─── Supplied data ───

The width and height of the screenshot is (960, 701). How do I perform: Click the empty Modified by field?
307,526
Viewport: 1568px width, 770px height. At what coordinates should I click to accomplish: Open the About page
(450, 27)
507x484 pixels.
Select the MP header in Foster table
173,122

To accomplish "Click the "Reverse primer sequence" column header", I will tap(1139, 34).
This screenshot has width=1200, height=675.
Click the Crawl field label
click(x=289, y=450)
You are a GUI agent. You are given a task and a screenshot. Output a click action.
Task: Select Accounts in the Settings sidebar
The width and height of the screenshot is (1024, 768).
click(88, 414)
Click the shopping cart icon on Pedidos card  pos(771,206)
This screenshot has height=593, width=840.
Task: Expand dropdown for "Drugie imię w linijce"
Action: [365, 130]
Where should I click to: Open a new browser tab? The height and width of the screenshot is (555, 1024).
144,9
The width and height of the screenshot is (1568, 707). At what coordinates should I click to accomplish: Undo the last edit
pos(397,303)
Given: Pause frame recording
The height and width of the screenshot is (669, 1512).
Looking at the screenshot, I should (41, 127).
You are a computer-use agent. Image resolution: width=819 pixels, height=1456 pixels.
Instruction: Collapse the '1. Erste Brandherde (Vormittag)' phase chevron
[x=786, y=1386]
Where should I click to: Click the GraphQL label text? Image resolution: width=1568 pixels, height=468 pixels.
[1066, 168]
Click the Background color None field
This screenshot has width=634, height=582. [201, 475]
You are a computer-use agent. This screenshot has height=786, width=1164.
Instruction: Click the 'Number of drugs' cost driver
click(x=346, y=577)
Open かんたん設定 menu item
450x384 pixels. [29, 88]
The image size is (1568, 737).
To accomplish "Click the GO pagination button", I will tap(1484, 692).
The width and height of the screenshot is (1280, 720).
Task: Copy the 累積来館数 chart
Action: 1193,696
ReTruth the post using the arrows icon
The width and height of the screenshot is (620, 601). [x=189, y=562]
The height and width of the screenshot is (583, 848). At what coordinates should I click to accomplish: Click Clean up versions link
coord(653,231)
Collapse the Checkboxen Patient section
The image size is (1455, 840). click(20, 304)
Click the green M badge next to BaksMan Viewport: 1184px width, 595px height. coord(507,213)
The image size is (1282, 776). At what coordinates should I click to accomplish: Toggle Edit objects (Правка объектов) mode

───

Stated task |
Rewrite all the records, replacing "Instruction" with "Goal" and leaving everything else unchanged.

Solution to this exercise |
The width and height of the screenshot is (960, 701). How do I perform: Click the empty Modified by field?
307,526
Viewport: 1568px width, 770px height. At what coordinates should I click to accomplish: Open the About page
(450, 27)
507x484 pixels.
Select the MP header in Foster table
173,122

To accomplish "Click the "Reverse primer sequence" column header", I will tap(1139, 34).
This screenshot has width=1200, height=675.
Click the Crawl field label
click(x=289, y=450)
You are a GUI agent. You are given a task and a screenshot. Output a click action.
Task: Select Accounts in the Settings sidebar
The width and height of the screenshot is (1024, 768).
click(88, 414)
Click the shopping cart icon on Pedidos card  pos(771,206)
This screenshot has height=593, width=840.
Task: Expand dropdown for "Drugie imię w linijce"
Action: [365, 130]
Where should I click to: Open a new browser tab? The height and width of the screenshot is (555, 1024).
144,9
The width and height of the screenshot is (1568, 707). At what coordinates should I click to accomplish: Undo the last edit
pos(397,303)
Given: Pause frame recording
The height and width of the screenshot is (669, 1512).
Looking at the screenshot, I should (41, 127).
You are a computer-use agent. Image resolution: width=819 pixels, height=1456 pixels.
Goal: Collapse the '1. Erste Brandherde (Vormittag)' phase chevron
[x=786, y=1386]
Where should I click to: Click the GraphQL label text? Image resolution: width=1568 pixels, height=468 pixels.
[1066, 168]
Click the Background color None field
This screenshot has width=634, height=582. [201, 475]
You are a computer-use agent. This screenshot has height=786, width=1164.
Goal: Click the 'Number of drugs' cost driver
click(x=346, y=577)
Open かんたん設定 menu item
450x384 pixels. [29, 88]
The image size is (1568, 737).
To accomplish "Click the GO pagination button", I will tap(1484, 692).
The width and height of the screenshot is (1280, 720).
Task: Copy the 累積来館数 chart
Action: 1193,696
ReTruth the post using the arrows icon
The width and height of the screenshot is (620, 601). [x=189, y=562]
The height and width of the screenshot is (583, 848). At what coordinates should I click to accomplish: Click Clean up versions link
coord(653,231)
Collapse the Checkboxen Patient section
The image size is (1455, 840). click(20, 304)
Click the green M badge next to BaksMan Viewport: 1184px width, 595px height. coord(507,213)
The image size is (1282, 776). At what coordinates should I click to accomplish: Toggle Edit objects (Правка объектов) mode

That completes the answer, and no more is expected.